Around the world, Action Against Hunger aid workers – many of whom are women – bring compassion, dedication, and expertise to saving lives. Below is an interview with Salatha Sirat, who has been an Action Against Hunger logistics assistant in southwestern Somalia for two years. A passionate mover and shaker, she champions diversity and equality in the workplace.
Where are you from?
I was born in Mogadishu during the civil war. My parents had to make a swift decision to move us to Mandera, in northeastern Kenya. That’s where I spent most of my childhood, and where I had the opportunity to go school and study. My father values education and wanted all of his children to attend school and return to Somalia to serve the nation.
How was life growing up?
My siblings (five sisters and three brothers) and I grew up in Mandera and, I must say, I love how simple life is in the rural areas. I love being a nomad; it’s part of our lifestyle to move from one place to another in search of greener pastures. We used to drink a lot of goat and camel milk and sometimes go out in the fields with a herd for the day. I used to help my mother at her shop on weekends and go to school and Madrassa on weekdays.
How did you find out about Action Against Hunger?
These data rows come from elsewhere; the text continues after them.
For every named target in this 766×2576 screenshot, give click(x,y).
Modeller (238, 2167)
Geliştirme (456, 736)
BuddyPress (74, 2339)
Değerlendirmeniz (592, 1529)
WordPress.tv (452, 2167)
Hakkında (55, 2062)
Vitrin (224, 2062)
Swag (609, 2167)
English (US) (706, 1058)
I was visiting my relatives in 2015 and saw an advertisement for a community mobilizer. I applied for it and the rest is history.
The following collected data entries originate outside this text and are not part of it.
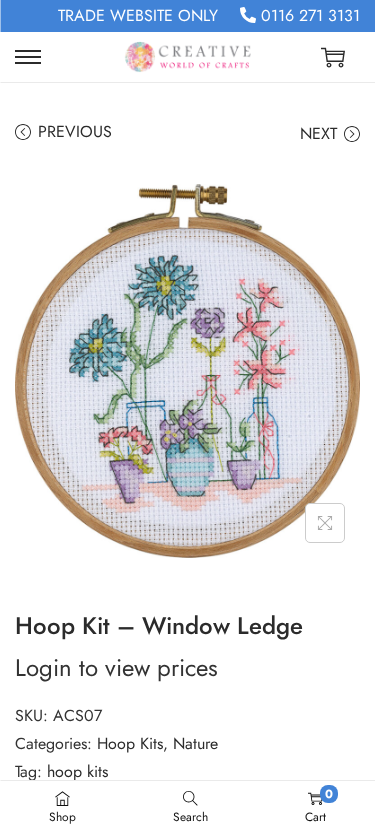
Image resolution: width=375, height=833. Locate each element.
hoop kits (77, 771)
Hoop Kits (130, 743)
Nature (195, 743)
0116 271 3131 (308, 15)
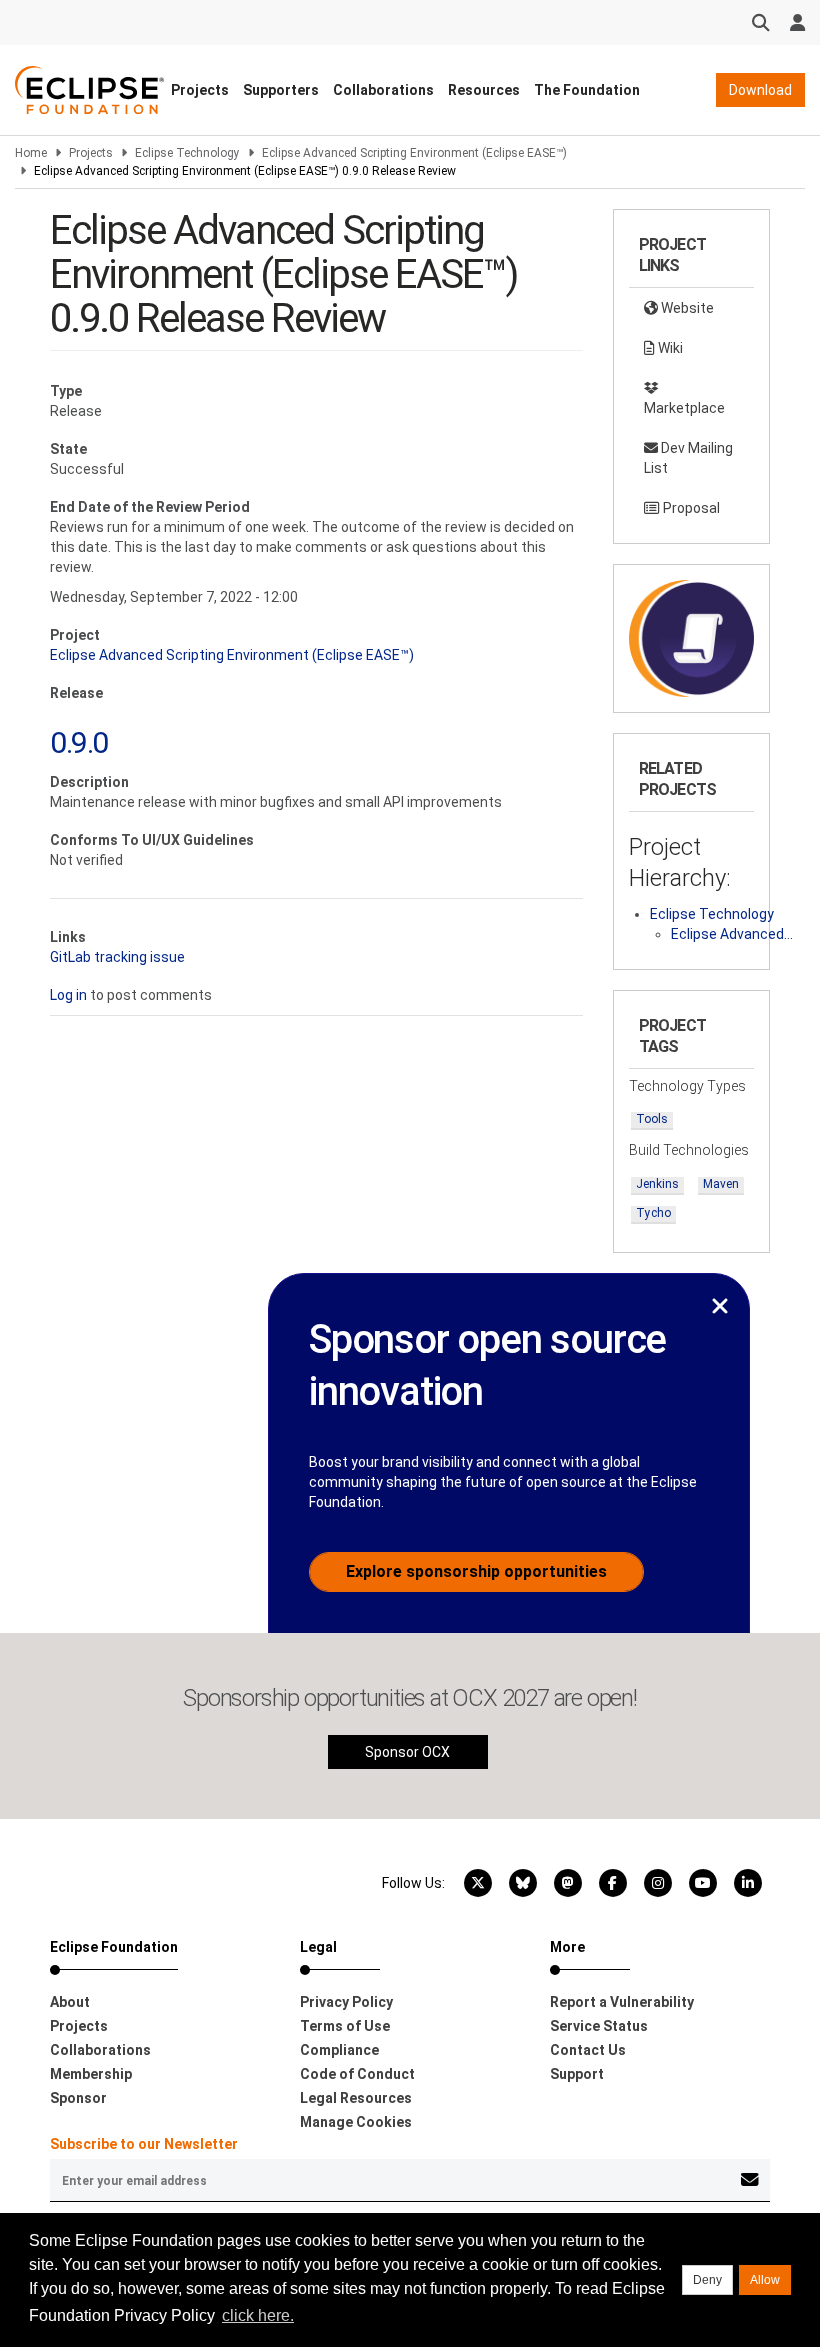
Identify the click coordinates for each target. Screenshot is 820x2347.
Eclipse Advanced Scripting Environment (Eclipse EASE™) (414, 153)
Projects (200, 90)
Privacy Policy (346, 2002)
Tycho (653, 1213)
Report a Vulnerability (622, 2002)
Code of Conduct (357, 2074)
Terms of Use (345, 2026)
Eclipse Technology (187, 153)
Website (686, 308)
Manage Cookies (356, 2122)
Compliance (339, 2050)
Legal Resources (356, 2098)
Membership (91, 2074)
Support (577, 2074)
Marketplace (684, 408)
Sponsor (78, 2098)
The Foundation (587, 90)
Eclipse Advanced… (732, 934)
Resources (484, 90)
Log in (68, 995)
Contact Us (588, 2050)
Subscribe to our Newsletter (144, 2144)
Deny (707, 2280)
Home (31, 153)
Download (760, 90)
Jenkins (657, 1184)
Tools (652, 1119)
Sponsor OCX (407, 1752)
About (70, 2002)
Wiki (669, 348)
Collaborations (383, 90)
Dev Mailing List (688, 458)
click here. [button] (258, 2315)
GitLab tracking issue (117, 957)
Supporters (281, 90)
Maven (721, 1184)
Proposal (690, 508)
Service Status (599, 2026)
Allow (765, 2280)
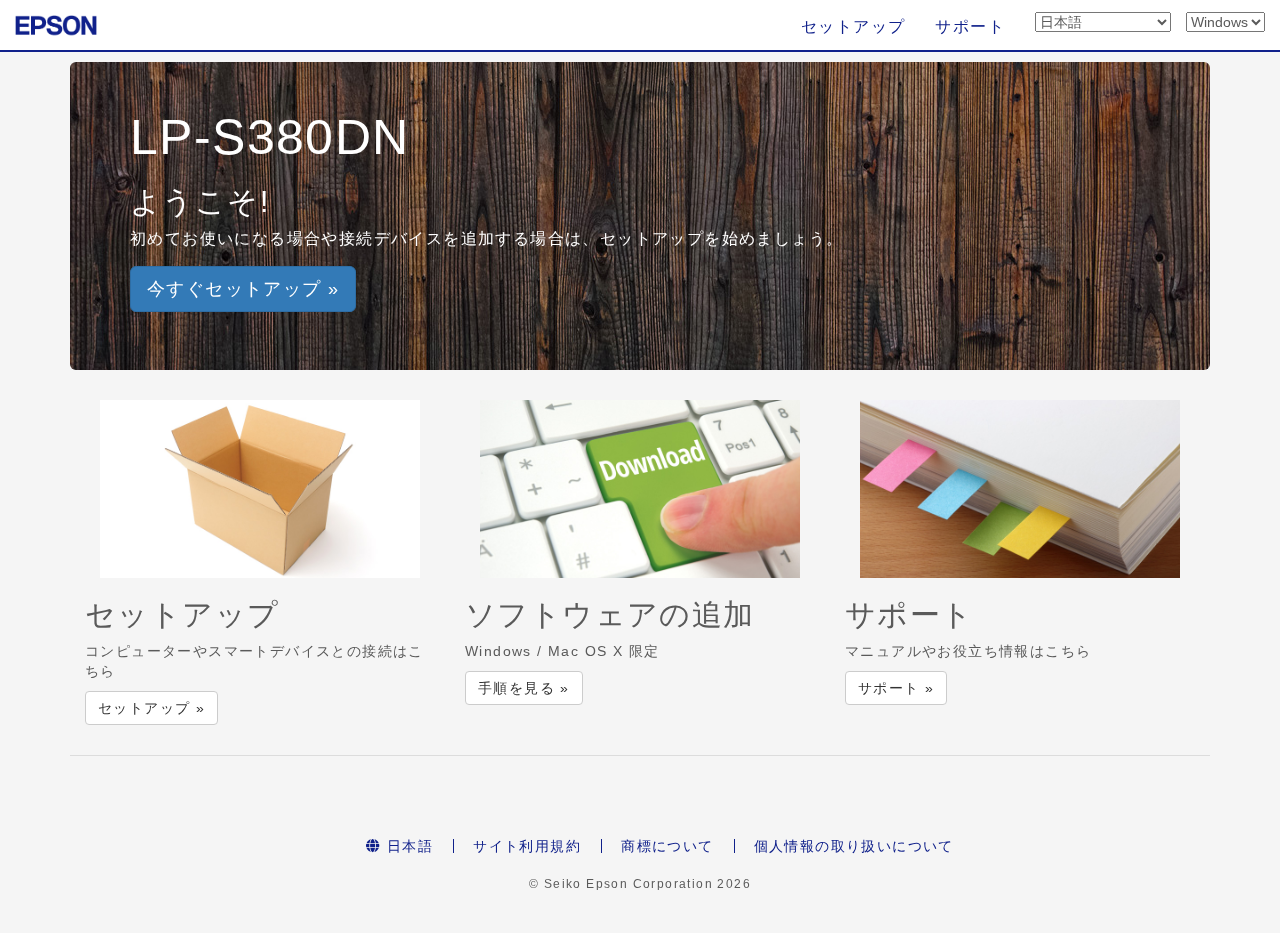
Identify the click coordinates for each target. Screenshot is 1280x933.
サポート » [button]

What motivated you to apply for the logistics assistant position?
After working for a year, I realized I was passionate about supply chains and took short courses on stock management and supply chain. In 2017, a logistics assistant position opened, and I got the job.
The one thing that motivated me since then is the fact that some of my colleagues thought that stock management was a difficult job for a woman to handle. For me, it has been seamless joy working in this department because I enjoy my work and I serve the community.
What type of challenges do you face in the field?
I work in a predominantly male workspace, and I worry that the decisions made are too often from just one perspective. Recently, we have made progress: more women have been hired as community health and hygiene promoters in our outreach programs, which were previously dominated by men. We have heard positive feedback in the community about how women health workers regularly visit mothers in their homes to check on their children’s nutrition and health. This is important because women in the community are more comfortable communicating with female health workers, and more lives are saved in the process.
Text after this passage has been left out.